Exercise objective>
From the first line to the last, write out the listing exactly.

Supplied records>
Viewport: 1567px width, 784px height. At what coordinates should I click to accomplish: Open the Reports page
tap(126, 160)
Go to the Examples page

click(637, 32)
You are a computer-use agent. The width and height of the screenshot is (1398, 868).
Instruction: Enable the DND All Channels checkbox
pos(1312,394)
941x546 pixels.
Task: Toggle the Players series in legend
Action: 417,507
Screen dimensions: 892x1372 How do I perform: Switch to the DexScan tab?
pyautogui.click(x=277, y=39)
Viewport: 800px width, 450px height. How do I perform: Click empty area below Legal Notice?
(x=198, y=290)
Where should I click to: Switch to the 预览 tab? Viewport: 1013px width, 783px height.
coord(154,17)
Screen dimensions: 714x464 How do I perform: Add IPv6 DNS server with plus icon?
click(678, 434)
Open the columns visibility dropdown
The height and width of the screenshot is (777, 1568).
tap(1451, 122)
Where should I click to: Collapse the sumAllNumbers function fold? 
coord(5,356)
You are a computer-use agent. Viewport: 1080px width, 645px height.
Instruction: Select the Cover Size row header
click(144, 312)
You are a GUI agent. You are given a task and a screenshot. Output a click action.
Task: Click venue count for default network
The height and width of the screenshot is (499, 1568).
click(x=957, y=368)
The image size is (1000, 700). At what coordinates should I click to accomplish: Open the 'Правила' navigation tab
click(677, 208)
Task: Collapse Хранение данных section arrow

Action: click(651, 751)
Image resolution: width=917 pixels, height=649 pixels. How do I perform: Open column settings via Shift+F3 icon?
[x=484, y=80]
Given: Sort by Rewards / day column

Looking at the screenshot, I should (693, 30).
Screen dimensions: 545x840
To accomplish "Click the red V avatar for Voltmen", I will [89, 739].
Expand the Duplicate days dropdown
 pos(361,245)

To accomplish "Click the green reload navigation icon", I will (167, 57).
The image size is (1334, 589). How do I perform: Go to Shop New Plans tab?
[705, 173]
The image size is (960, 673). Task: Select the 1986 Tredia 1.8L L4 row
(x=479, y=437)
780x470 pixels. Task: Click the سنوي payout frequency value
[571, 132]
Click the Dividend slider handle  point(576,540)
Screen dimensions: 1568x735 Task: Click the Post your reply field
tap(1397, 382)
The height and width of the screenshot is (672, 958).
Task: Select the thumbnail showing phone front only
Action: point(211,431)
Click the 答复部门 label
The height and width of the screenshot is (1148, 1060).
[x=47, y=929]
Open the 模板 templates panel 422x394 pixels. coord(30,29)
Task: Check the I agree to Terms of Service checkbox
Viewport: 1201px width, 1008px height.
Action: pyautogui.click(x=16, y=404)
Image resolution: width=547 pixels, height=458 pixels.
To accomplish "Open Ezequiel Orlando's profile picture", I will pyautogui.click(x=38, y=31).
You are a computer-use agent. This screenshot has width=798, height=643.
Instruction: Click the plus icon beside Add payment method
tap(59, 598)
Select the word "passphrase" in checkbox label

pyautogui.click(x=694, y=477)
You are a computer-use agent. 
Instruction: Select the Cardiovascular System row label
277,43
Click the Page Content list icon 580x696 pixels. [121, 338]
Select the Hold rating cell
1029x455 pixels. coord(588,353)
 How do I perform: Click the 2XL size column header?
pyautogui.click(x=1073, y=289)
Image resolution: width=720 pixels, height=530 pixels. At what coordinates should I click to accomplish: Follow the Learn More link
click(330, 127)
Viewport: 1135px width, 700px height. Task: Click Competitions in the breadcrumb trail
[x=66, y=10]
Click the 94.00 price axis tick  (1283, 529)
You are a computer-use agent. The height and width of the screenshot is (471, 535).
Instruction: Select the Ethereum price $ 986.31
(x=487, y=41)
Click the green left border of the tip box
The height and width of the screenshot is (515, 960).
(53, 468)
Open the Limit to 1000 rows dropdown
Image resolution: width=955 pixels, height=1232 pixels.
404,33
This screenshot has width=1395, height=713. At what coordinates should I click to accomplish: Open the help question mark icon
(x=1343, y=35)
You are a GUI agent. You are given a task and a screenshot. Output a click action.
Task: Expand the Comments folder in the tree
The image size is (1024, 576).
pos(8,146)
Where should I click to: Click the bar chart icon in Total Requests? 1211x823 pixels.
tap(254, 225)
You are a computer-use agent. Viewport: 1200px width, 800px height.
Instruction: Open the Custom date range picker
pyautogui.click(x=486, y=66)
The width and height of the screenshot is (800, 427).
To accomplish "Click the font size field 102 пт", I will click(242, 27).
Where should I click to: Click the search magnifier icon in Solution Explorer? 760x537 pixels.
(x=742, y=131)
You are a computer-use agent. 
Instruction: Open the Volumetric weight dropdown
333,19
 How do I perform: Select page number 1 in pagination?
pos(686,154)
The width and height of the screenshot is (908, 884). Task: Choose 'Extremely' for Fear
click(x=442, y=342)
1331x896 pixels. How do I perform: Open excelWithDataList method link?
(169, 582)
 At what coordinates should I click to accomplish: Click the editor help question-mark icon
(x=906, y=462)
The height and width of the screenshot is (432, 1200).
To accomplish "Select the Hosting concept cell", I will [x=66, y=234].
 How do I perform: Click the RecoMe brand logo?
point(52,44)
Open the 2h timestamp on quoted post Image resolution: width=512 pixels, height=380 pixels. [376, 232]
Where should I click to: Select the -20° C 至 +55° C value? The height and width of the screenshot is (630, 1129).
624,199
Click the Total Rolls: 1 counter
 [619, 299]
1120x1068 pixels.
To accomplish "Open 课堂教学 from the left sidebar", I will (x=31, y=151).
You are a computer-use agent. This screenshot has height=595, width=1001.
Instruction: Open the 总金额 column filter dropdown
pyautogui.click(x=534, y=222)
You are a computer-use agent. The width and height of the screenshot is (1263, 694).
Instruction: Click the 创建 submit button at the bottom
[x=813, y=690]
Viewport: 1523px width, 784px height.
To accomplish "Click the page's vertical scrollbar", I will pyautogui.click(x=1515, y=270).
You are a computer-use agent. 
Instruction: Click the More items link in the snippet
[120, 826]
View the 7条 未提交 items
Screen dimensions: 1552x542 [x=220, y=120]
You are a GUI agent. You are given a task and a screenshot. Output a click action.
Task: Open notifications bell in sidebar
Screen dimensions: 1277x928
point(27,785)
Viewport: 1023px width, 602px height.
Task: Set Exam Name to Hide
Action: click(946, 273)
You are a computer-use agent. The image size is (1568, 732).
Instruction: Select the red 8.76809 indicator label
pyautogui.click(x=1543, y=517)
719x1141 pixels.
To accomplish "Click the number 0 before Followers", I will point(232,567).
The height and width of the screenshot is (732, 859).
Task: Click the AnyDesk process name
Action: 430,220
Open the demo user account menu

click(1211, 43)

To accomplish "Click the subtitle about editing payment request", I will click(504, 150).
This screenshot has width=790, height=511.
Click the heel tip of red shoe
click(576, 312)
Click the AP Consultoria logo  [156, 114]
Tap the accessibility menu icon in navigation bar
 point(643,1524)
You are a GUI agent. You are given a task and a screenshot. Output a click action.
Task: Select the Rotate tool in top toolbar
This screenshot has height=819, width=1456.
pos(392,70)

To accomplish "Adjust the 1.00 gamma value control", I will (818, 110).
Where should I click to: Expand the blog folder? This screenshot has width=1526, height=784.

Your response>
Viewport: 1567px width, 784px height. At what coordinates should I click to accomplish: Open the Reports page
tap(126, 160)
Go to the Examples page

click(637, 32)
You are a computer-use agent. The width and height of the screenshot is (1398, 868).
Instruction: Enable the DND All Channels checkbox
pos(1312,394)
941x546 pixels.
Task: Toggle the Players series in legend
Action: 417,507
Screen dimensions: 892x1372 How do I perform: Switch to the DexScan tab?
pyautogui.click(x=277, y=39)
Viewport: 800px width, 450px height. How do I perform: Click empty area below Legal Notice?
(x=198, y=290)
Where should I click to: Switch to the 预览 tab? Viewport: 1013px width, 783px height.
coord(154,17)
Screen dimensions: 714x464 How do I perform: Add IPv6 DNS server with plus icon?
click(678, 434)
Open the columns visibility dropdown
The height and width of the screenshot is (777, 1568).
tap(1451, 122)
Where should I click to: Collapse the sumAllNumbers function fold? 
coord(5,356)
You are a computer-use agent. Viewport: 1080px width, 645px height.
Instruction: Select the Cover Size row header
click(144, 312)
You are a GUI agent. You are given a task and a screenshot. Output a click action.
Task: Click venue count for default network
The height and width of the screenshot is (499, 1568).
click(x=957, y=368)
The image size is (1000, 700). At what coordinates should I click to accomplish: Open the 'Правила' navigation tab
click(677, 208)
Task: Collapse Хранение данных section arrow

Action: click(651, 751)
Image resolution: width=917 pixels, height=649 pixels. How do I perform: Open column settings via Shift+F3 icon?
[x=484, y=80]
Given: Sort by Rewards / day column

Looking at the screenshot, I should (693, 30).
Screen dimensions: 545x840
To accomplish "Click the red V avatar for Voltmen", I will [89, 739].
Expand the Duplicate days dropdown
 pos(361,245)

To accomplish "Click the green reload navigation icon", I will (167, 57).
The image size is (1334, 589). How do I perform: Go to Shop New Plans tab?
[705, 173]
The image size is (960, 673). Task: Select the 1986 Tredia 1.8L L4 row
(x=479, y=437)
780x470 pixels. Task: Click the سنوي payout frequency value
[571, 132]
Click the Dividend slider handle  point(576,540)
Screen dimensions: 1568x735 Task: Click the Post your reply field
tap(1397, 382)
The height and width of the screenshot is (672, 958).
Task: Select the thumbnail showing phone front only
Action: point(211,431)
Click the 答复部门 label
The height and width of the screenshot is (1148, 1060).
[x=47, y=929]
Open the 模板 templates panel 422x394 pixels. coord(30,29)
Task: Check the I agree to Terms of Service checkbox
Viewport: 1201px width, 1008px height.
Action: pyautogui.click(x=16, y=404)
Image resolution: width=547 pixels, height=458 pixels.
To accomplish "Open Ezequiel Orlando's profile picture", I will pyautogui.click(x=38, y=31).
You are a computer-use agent. This screenshot has width=798, height=643.
Instruction: Click the plus icon beside Add payment method
tap(59, 598)
Select the word "passphrase" in checkbox label

pyautogui.click(x=694, y=477)
You are a computer-use agent. 
Instruction: Select the Cardiovascular System row label
277,43
Click the Page Content list icon 580x696 pixels. [121, 338]
Select the Hold rating cell
1029x455 pixels. coord(588,353)
 How do I perform: Click the 2XL size column header?
pyautogui.click(x=1073, y=289)
Image resolution: width=720 pixels, height=530 pixels. At what coordinates should I click to accomplish: Follow the Learn More link
click(330, 127)
Viewport: 1135px width, 700px height. Task: Click Competitions in the breadcrumb trail
[x=66, y=10]
Click the 94.00 price axis tick  (1283, 529)
You are a computer-use agent. The height and width of the screenshot is (471, 535).
Instruction: Select the Ethereum price $ 986.31
(x=487, y=41)
Click the green left border of the tip box
The height and width of the screenshot is (515, 960).
(53, 468)
Open the Limit to 1000 rows dropdown
Image resolution: width=955 pixels, height=1232 pixels.
404,33
This screenshot has width=1395, height=713. At what coordinates should I click to accomplish: Open the help question mark icon
(x=1343, y=35)
You are a GUI agent. You are given a task and a screenshot. Output a click action.
Task: Expand the Comments folder in the tree
The image size is (1024, 576).
pos(8,146)
Where should I click to: Click the bar chart icon in Total Requests? 1211x823 pixels.
tap(254, 225)
You are a computer-use agent. Viewport: 1200px width, 800px height.
Instruction: Open the Custom date range picker
pyautogui.click(x=486, y=66)
The width and height of the screenshot is (800, 427).
To accomplish "Click the font size field 102 пт", I will click(242, 27).
Where should I click to: Click the search magnifier icon in Solution Explorer? 760x537 pixels.
(x=742, y=131)
You are a computer-use agent. 
Instruction: Open the Volumetric weight dropdown
333,19
 How do I perform: Select page number 1 in pagination?
pos(686,154)
The width and height of the screenshot is (908, 884). Task: Choose 'Extremely' for Fear
click(x=442, y=342)
1331x896 pixels. How do I perform: Open excelWithDataList method link?
(169, 582)
 At what coordinates should I click to accomplish: Click the editor help question-mark icon
(x=906, y=462)
The height and width of the screenshot is (432, 1200).
To accomplish "Select the Hosting concept cell", I will [x=66, y=234].
 How do I perform: Click the RecoMe brand logo?
point(52,44)
Open the 2h timestamp on quoted post Image resolution: width=512 pixels, height=380 pixels. [376, 232]
Where should I click to: Select the -20° C 至 +55° C value? The height and width of the screenshot is (630, 1129).
624,199
Click the Total Rolls: 1 counter
 [619, 299]
1120x1068 pixels.
To accomplish "Open 课堂教学 from the left sidebar", I will (x=31, y=151).
You are a computer-use agent. This screenshot has height=595, width=1001.
Instruction: Open the 总金额 column filter dropdown
pyautogui.click(x=534, y=222)
You are a computer-use agent. The width and height of the screenshot is (1263, 694).
Instruction: Click the 创建 submit button at the bottom
[x=813, y=690]
Viewport: 1523px width, 784px height.
To accomplish "Click the page's vertical scrollbar", I will pyautogui.click(x=1515, y=270).
You are a computer-use agent. 
Instruction: Click the More items link in the snippet
[120, 826]
View the 7条 未提交 items
Screen dimensions: 1552x542 [x=220, y=120]
You are a GUI agent. You are given a task and a screenshot. Output a click action.
Task: Open notifications bell in sidebar
Screen dimensions: 1277x928
point(27,785)
Viewport: 1023px width, 602px height.
Task: Set Exam Name to Hide
Action: click(946, 273)
You are a computer-use agent. The image size is (1568, 732).
Instruction: Select the red 8.76809 indicator label
pyautogui.click(x=1543, y=517)
719x1141 pixels.
To accomplish "Click the number 0 before Followers", I will point(232,567).
The height and width of the screenshot is (732, 859).
Task: Click the AnyDesk process name
Action: 430,220
Open the demo user account menu

click(1211, 43)

To accomplish "Click the subtitle about editing payment request", I will click(504, 150).
This screenshot has width=790, height=511.
Click the heel tip of red shoe
click(576, 312)
Click the AP Consultoria logo  [156, 114]
Tap the accessibility menu icon in navigation bar
 point(643,1524)
You are a GUI agent. You are given a task and a screenshot. Output a click action.
Task: Select the Rotate tool in top toolbar
This screenshot has height=819, width=1456.
pos(392,70)

To accomplish "Adjust the 1.00 gamma value control", I will (818, 110).
Where should I click to: Expand the blog folder? This screenshot has width=1526, height=784.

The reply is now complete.